A current model of meiotic recombination, initiated by a double-strand break or gap, followed by pairing with an homologous chromosome and strand invasion to initiate the recombinational repair process. Repair of the gap can lead to crossover (CO) or non-crossover (NCO) of the flanking regions. CO recombination is thought to occur by the Double Holliday Junction (DHJ) model, illustrated on the right, above. NCO recombinants are thought to occur primarily by the Synthesis Dependent Strand Annealing (SDSA) model, illustrated on the left, above. Most recombination events appear to be the SDSA type.

Recombination during meiosis is often initiated by a DNA double-strand break (DSB). During recombination, sections of DNA at the 5' ends of the break are cut away in a process called resection. In the strand invasion step that follows, an overhanging 3' end of the broken DNA molecule then "invades" the DNA of an homologous chromosome that is not broken. After strand invasion, the further sequence of events may follow either of two main pathways leading to a crossover (CO) or a non-crossover (NCO) recombinant (see Genetic recombination and bottom of Figure in this section).

The budding yeast Saccharomyces cerevisiae encodes an ortholog of the Bloom syndrome (BLM) protein that is designated Sgs1 (Small growth suppressor 1). Sgs1(BLM) is a helicase that functions in homologous recombinational repair of DSBs.

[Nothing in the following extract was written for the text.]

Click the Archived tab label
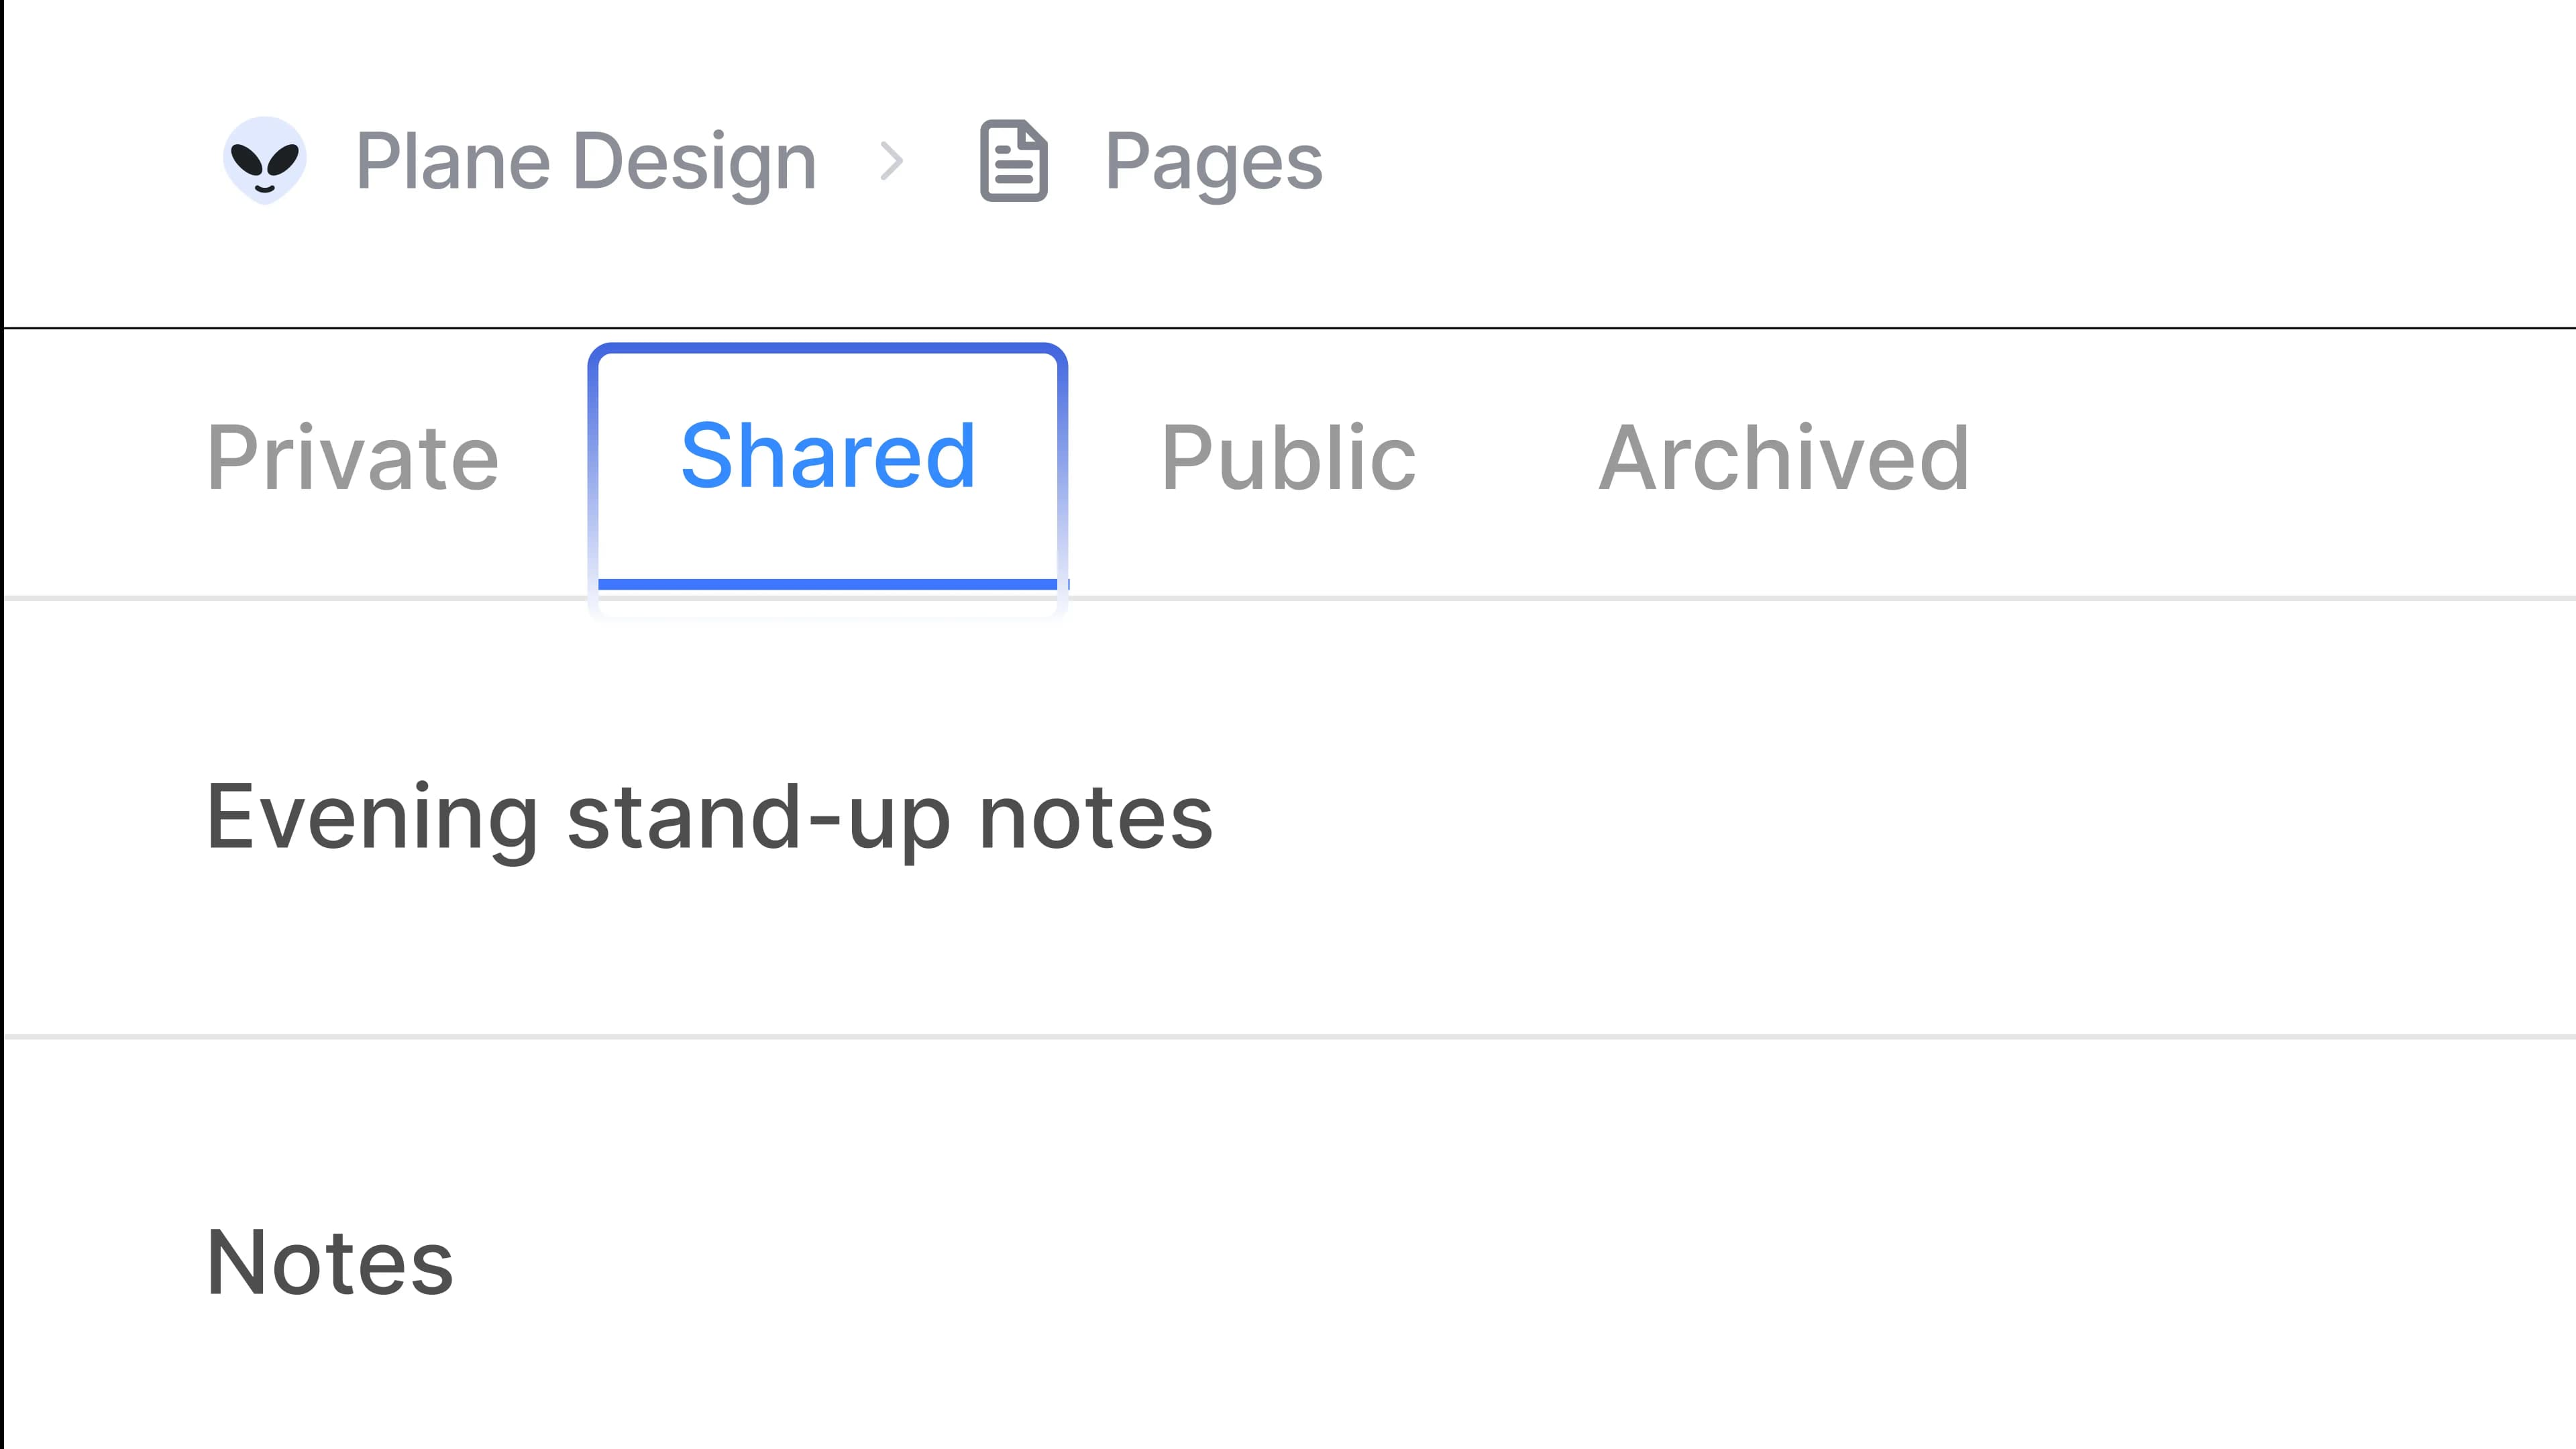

The Sgs1(BLM) helicase appears to be a central regulator of most of the recombination events that occur during S. cerevisiae meiosis.[7] During normal meiosis Sgs1(BLM) is responsible for directing recombination towards the alternate formation of either early NCOs or Holliday junction joint molecules, the latter being subsequently resolved as COs.[7]

In the plant Arabidopsis thaliana, homologs of the Sgs1(BLM) helicase act as major barriers to meiotic CO formation.[8] These helicases are thought to displace the invading strand allowing its annealing with the other 3’overhang end of the DSB, leading to NCO recombinant formation by a process called synthesis dependent strand annealing (SDSA) (see Genetic recombination and Figure in this section). It is estimated that only about 4% of DSBs are repaired by CO recombination.[9] Sequela-Arnaud et al.[8] suggested that CO numbers are restricted because of the long-term costs of CO recombination, that is, the breaking up of favorable genetic combinations of alleles built up by past natural selection.

DNA repair and apoptosis

Bloom syndrome protein facilitates DNA repair when cells are stressed by agents that cause DNA damages, specifically when DNA replication forks are stalled. Damage present during S phase of the cell cycle causes Bloom syndrome protein to rapidly form foci with gamma H2AX protein at replication forks that develop DNA breaks.[10] These BLM foci then recruit repair complexes composed of BRCA1 and NBS1 proteins to the stalled replication forks. In addition to its role in repairing DNA damages, Bloom syndrome protein facilitates apoptosis (programmed cell death), a process dependent on p53 protein when cells are stressed by agents that cause unrepairable DNA damage, particularly damage that causes stalled DNA replication forks.[10][11]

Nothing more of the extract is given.